▶ Task description
Starting at the line below holding "Task: Tick checkbox for Current Date -45 row" and stopping at the line holding "This screenshot has width=1924, height=667.", print every line exactly, both ends included, and leave the rest out.

*** Opening of Available records ***

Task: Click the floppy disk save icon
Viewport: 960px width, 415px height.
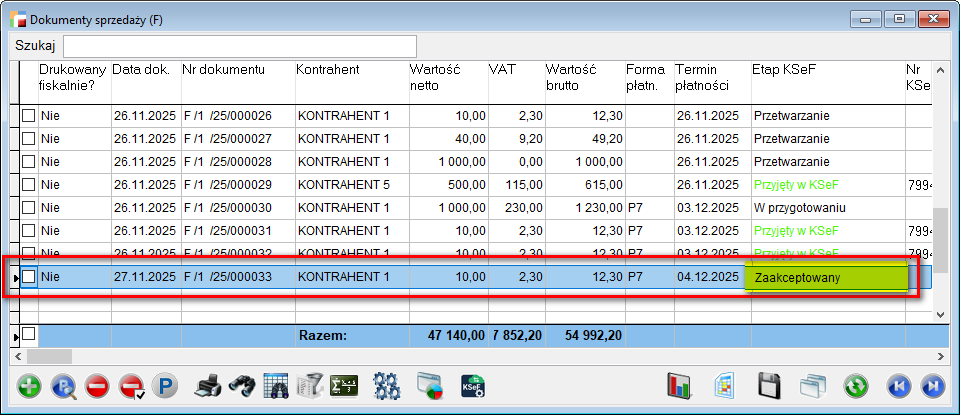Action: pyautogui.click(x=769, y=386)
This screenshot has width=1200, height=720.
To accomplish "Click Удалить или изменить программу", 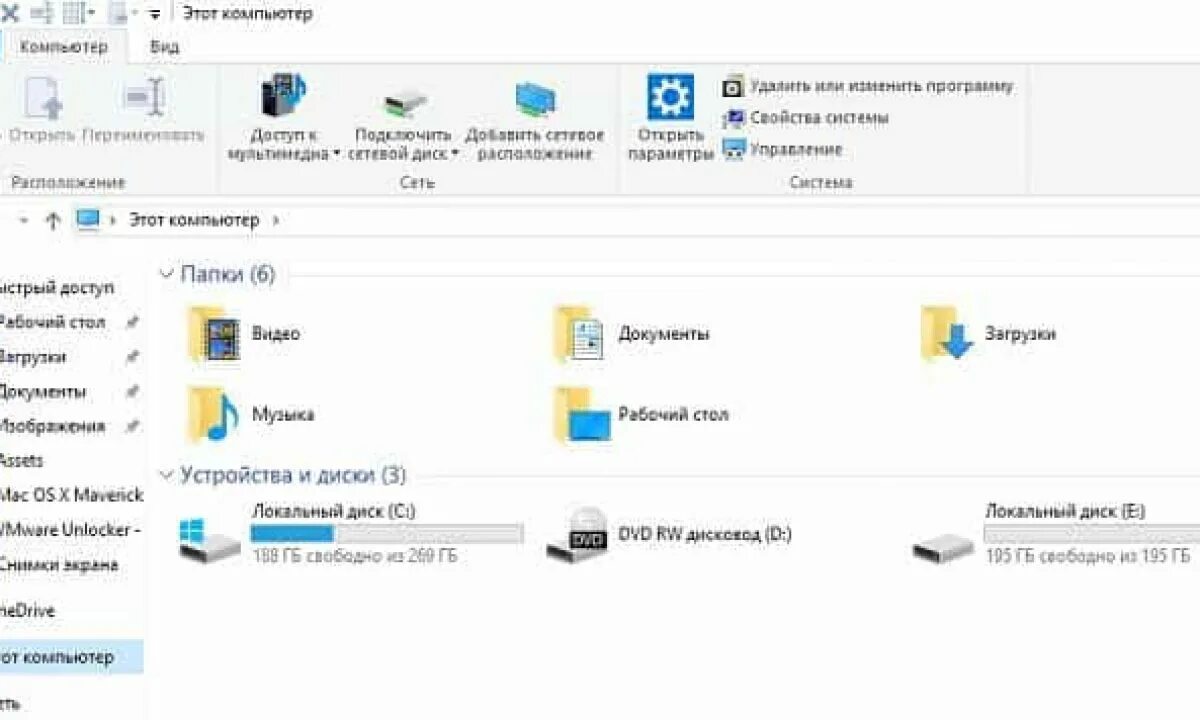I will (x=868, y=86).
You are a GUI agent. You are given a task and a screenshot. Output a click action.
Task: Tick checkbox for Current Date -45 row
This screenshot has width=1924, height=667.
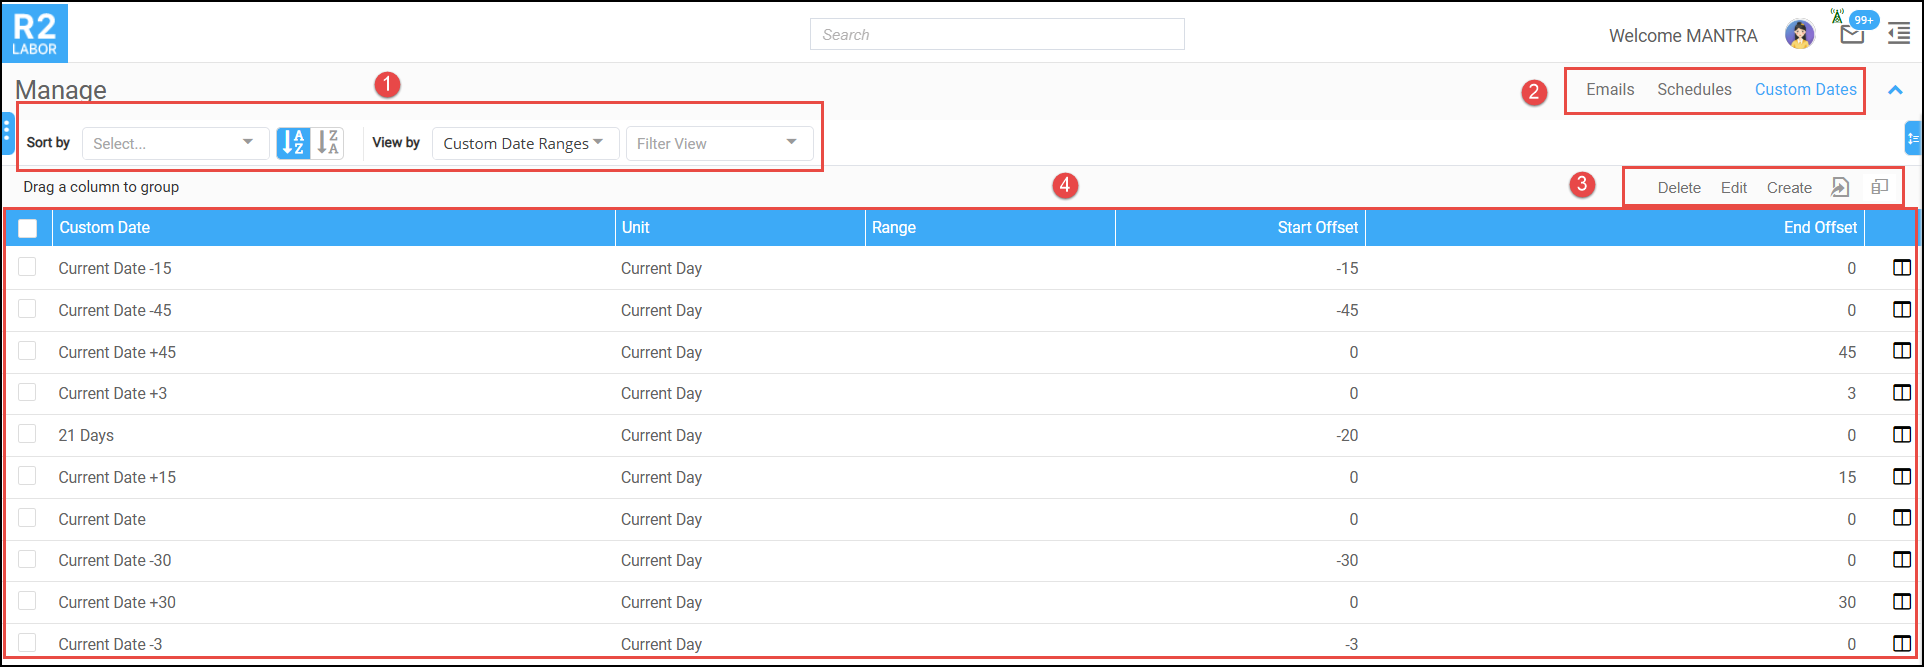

*** Close of Available records ***
*** Opening of Available records ***

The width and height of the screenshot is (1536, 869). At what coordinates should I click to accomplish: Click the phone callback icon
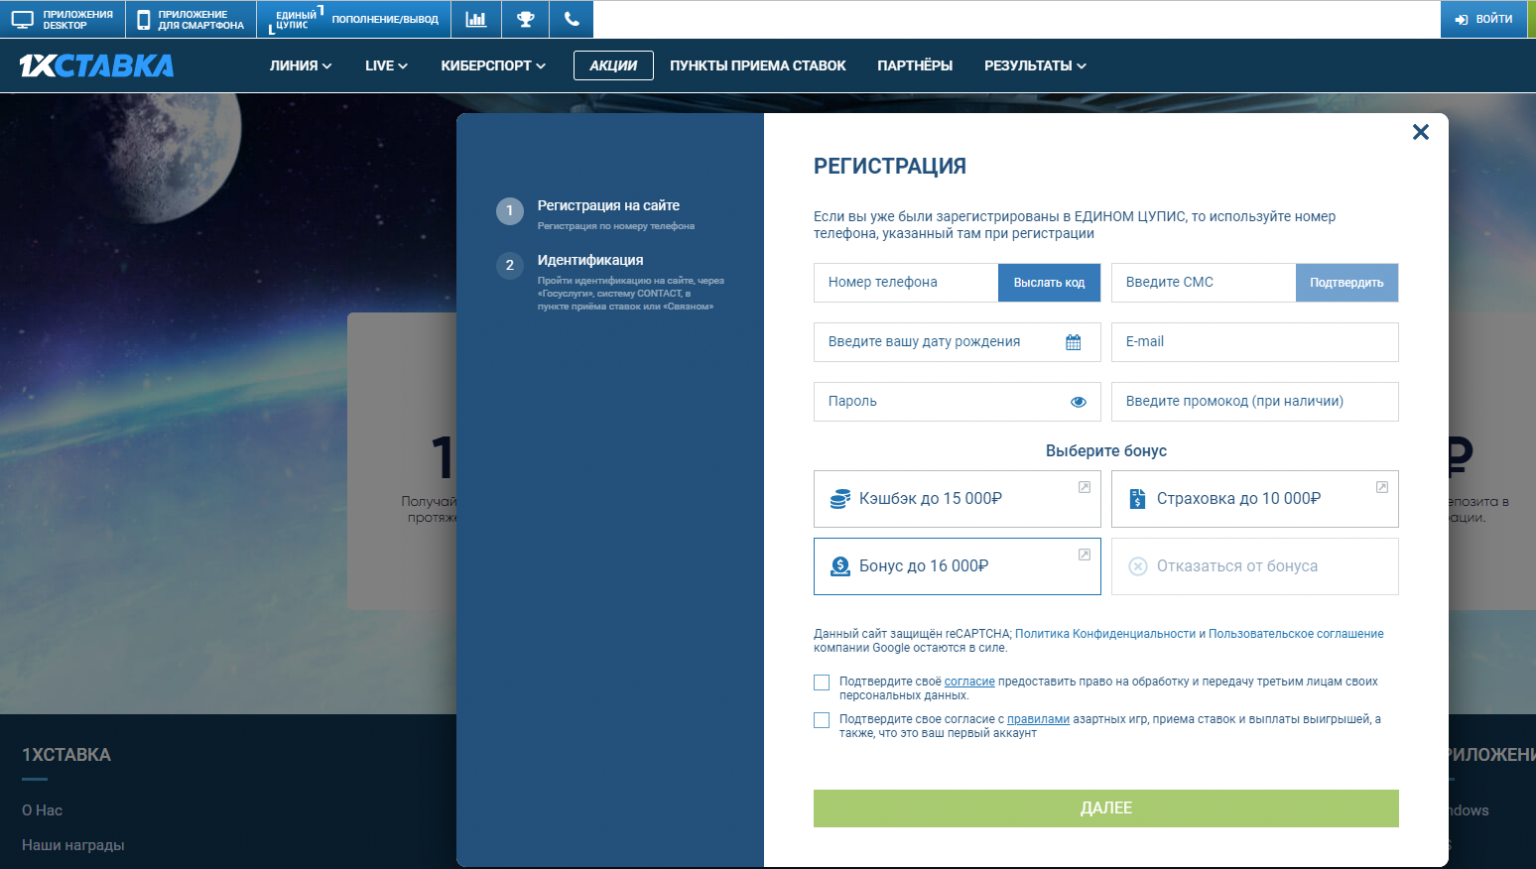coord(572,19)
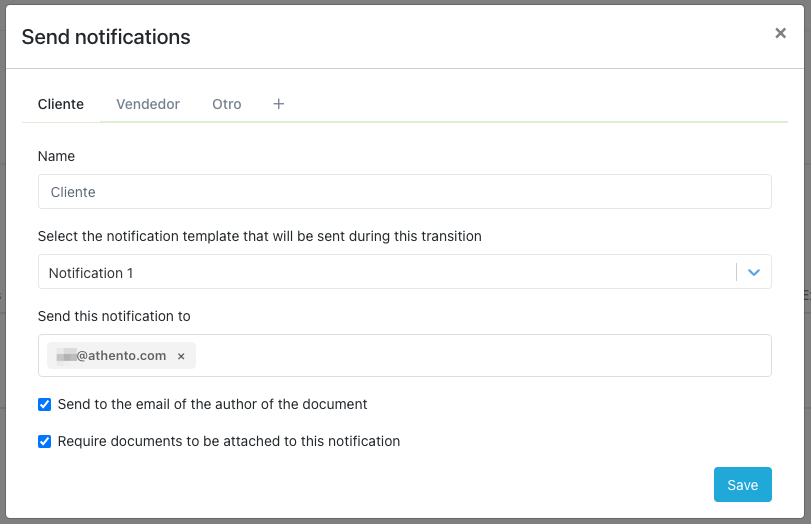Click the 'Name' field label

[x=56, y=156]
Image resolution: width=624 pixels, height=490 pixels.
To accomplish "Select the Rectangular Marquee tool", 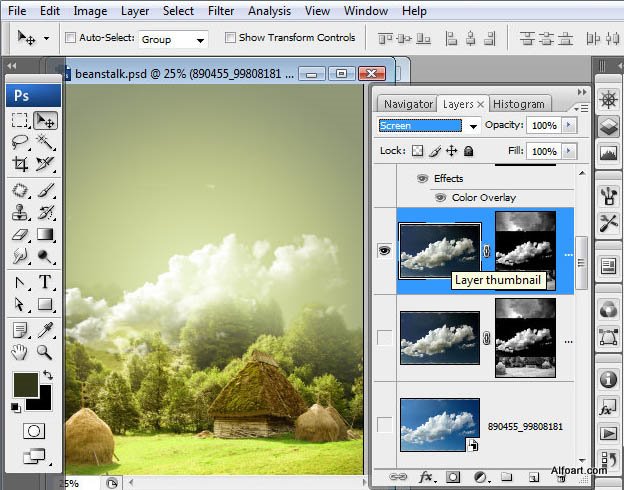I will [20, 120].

*** Close of Available records ***
*** Opening of Available records ***

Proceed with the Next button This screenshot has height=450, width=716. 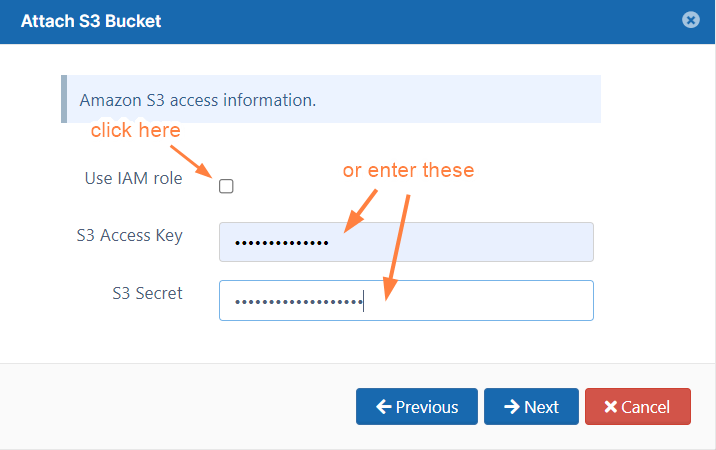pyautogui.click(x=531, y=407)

*** Close of Available records ***

▶ Your response
Task: Tick checkbox for Current Date -45 row
This screenshot has width=1924, height=667.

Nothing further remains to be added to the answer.